**Supplied text:**
----

Blue is also a strong assault on mass production of plasticity, addressing how the high volume of plastic in our lives becomes a major ocean pollutant and how this has a devastating effect on marine life. We’re told that in two decades there will be more plastic in the ocean than fish. One of the film’s best sequences is photographed in a close-up shot where we see Jennifer Lavers, a marine eco-toxicologist, place a tube inside the mouth of a seabird, forcing it to cough up the content of its stomach. What emerges from its beak is an entire tray full of plastic pieces that it swallowed from the ocean water. Some of the pieces are so big that Lavers can feel them by touching the outside of the seabird’s stomach. This sequence is remarkable because the intimate and uninterrupted filmic style provides a first-hand account of how our product and commercial choices impacts sea life.

----

**Provided information:**
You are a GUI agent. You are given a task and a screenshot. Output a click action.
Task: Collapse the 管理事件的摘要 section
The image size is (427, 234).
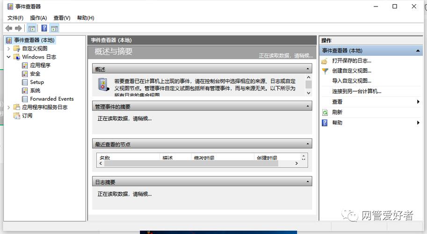click(x=308, y=107)
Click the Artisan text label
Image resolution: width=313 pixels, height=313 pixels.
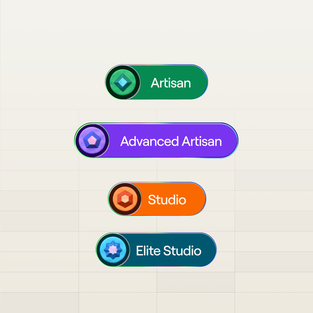[171, 83]
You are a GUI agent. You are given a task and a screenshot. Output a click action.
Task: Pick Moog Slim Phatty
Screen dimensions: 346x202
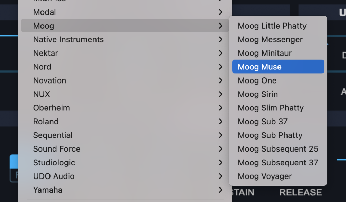(x=271, y=108)
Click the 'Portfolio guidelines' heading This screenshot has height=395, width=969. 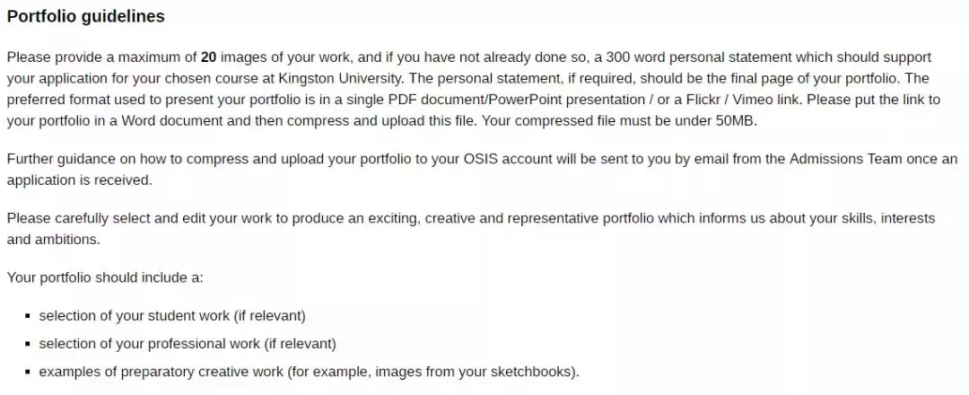85,17
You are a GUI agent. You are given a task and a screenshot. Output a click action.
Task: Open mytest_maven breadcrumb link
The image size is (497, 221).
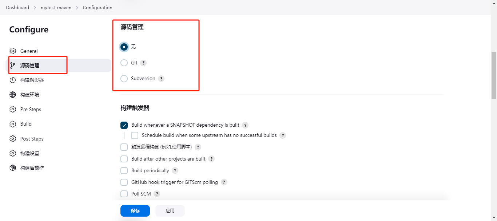pos(56,7)
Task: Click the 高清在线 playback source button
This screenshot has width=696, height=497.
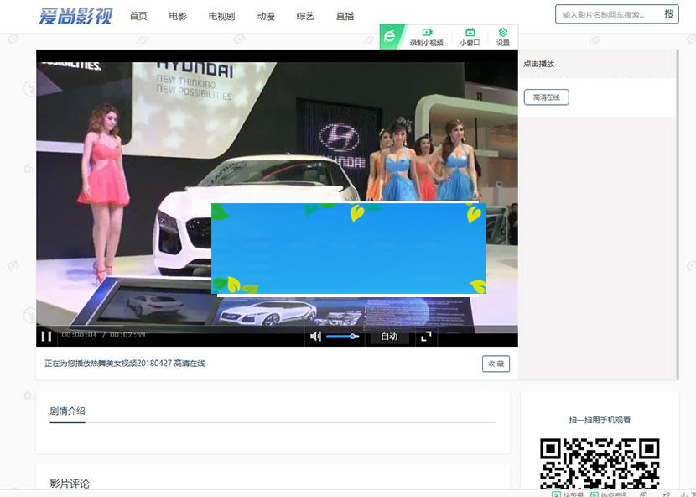Action: pyautogui.click(x=546, y=97)
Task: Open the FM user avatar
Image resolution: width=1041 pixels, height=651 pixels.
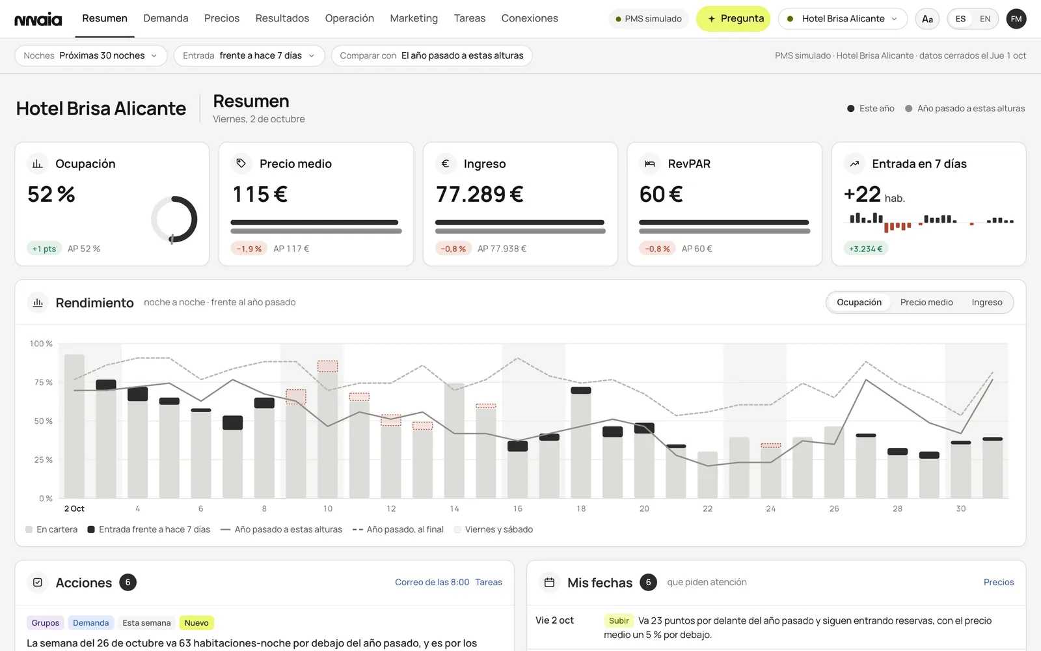Action: click(1016, 19)
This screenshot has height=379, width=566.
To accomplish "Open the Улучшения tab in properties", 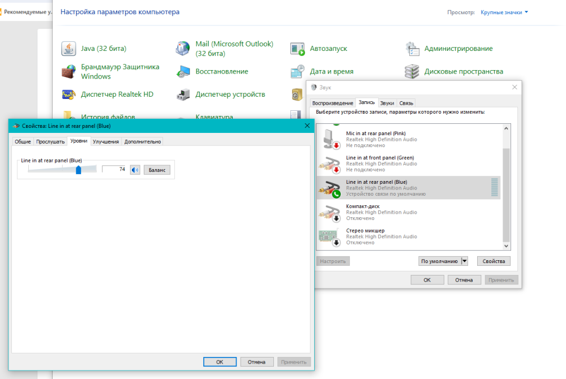I will click(106, 141).
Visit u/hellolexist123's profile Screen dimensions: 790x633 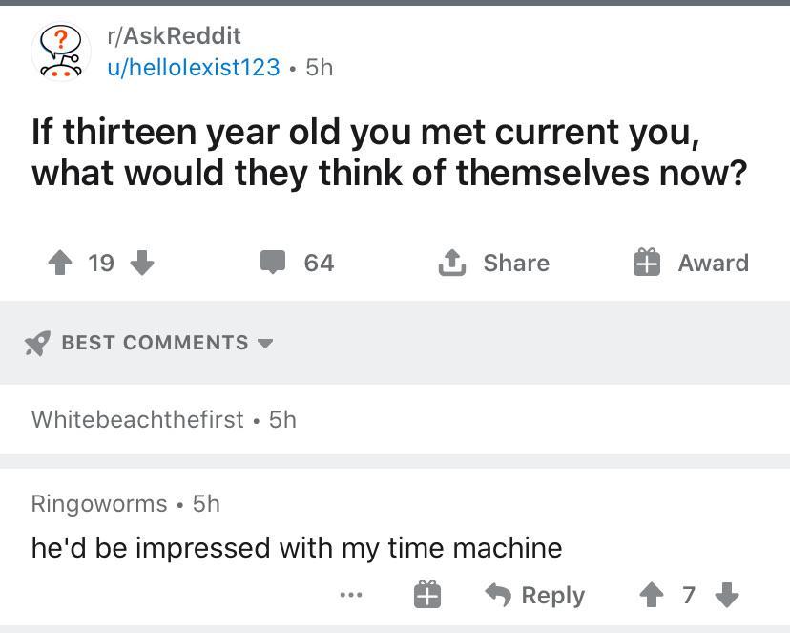193,67
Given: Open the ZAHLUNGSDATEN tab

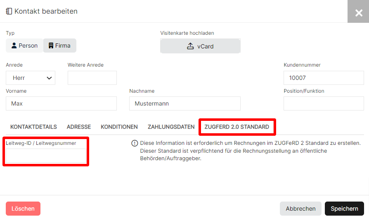Looking at the screenshot, I should [171, 127].
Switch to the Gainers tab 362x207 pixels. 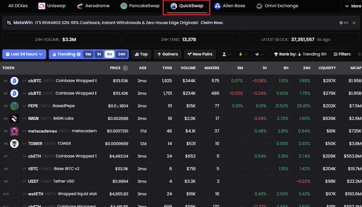click(x=167, y=54)
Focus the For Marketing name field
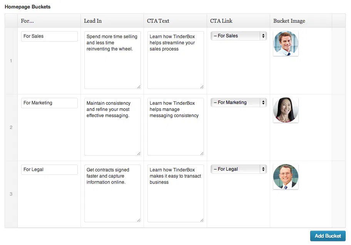The height and width of the screenshot is (245, 351). (49, 103)
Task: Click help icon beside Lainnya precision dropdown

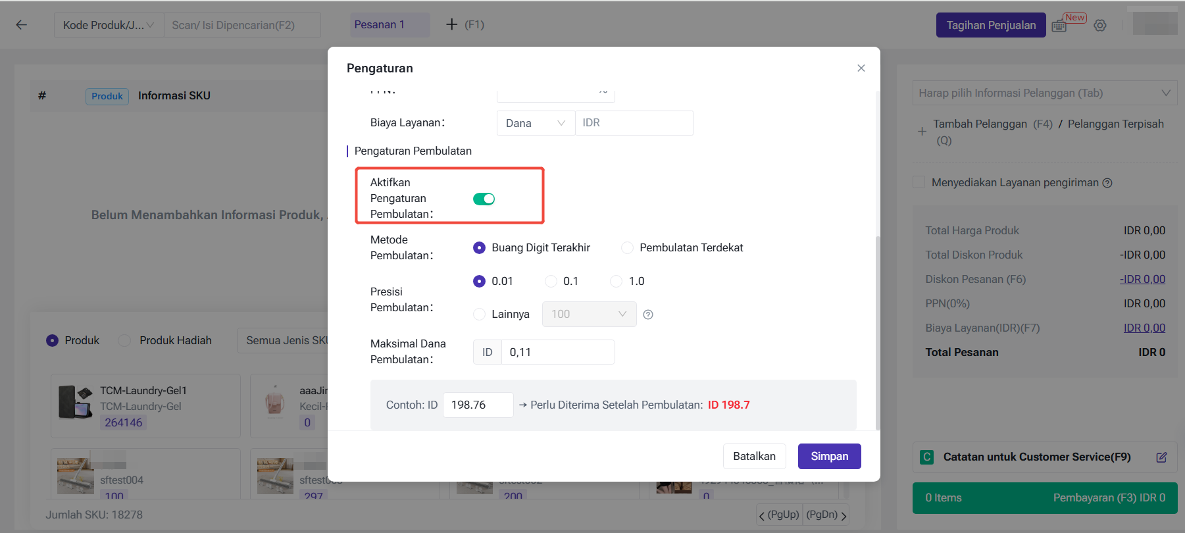Action: (x=648, y=315)

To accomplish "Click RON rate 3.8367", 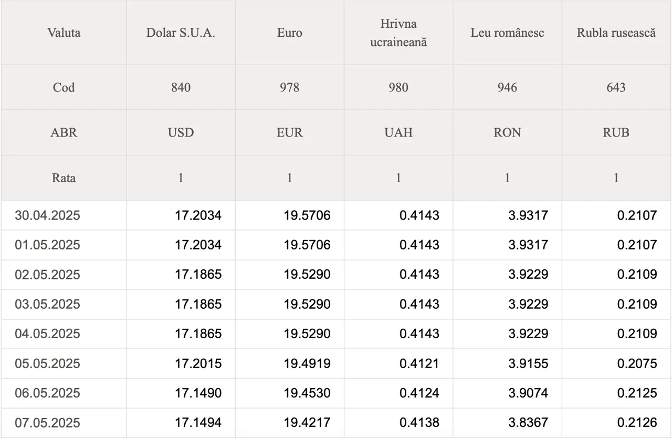I will pyautogui.click(x=528, y=423).
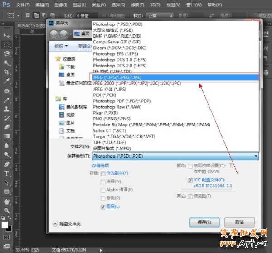272x253 pixels.
Task: Select the Rectangular Marquee tool
Action: click(x=7, y=45)

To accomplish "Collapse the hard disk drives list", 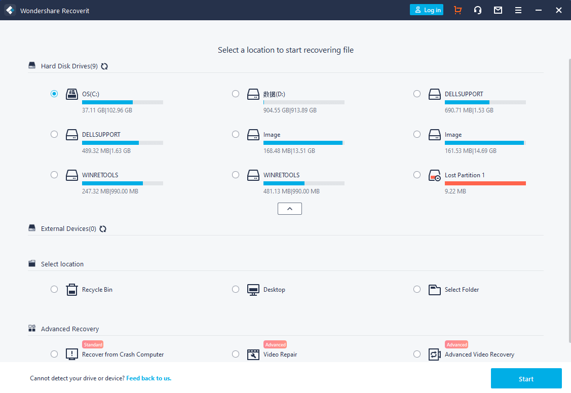I will pos(290,209).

----

**Work required:** Retype the passage about the film Blue and plastic pollution in the ocean in full, word for word. The entries can be set aside.

**Task solution:**
Blue is also a strong assault on mass production of plasticity, addressing how the high volume of plastic in our lives becomes a major ocean pollutant and how this has a devastating effect on marine life. We’re told that in two decades there will be more plastic in the ocean than fish. One of the film’s best sequences is photographed in a close-up shot where we see Jennifer Lavers, a marine eco-toxicologist, place a tube inside the mouth of a seabird, forcing it to cough up the content of its stomach. What emerges from its beak is an entire tray full of plastic pieces that it swallowed from the ocean water. Some of the pieces are so big that Lavers can feel them by touching the outside of the seabird’s stomach. This sequence is remarkable because the intimate and uninterrupted filmic style provides a first-hand account of how our product and commercial choices impacts sea life.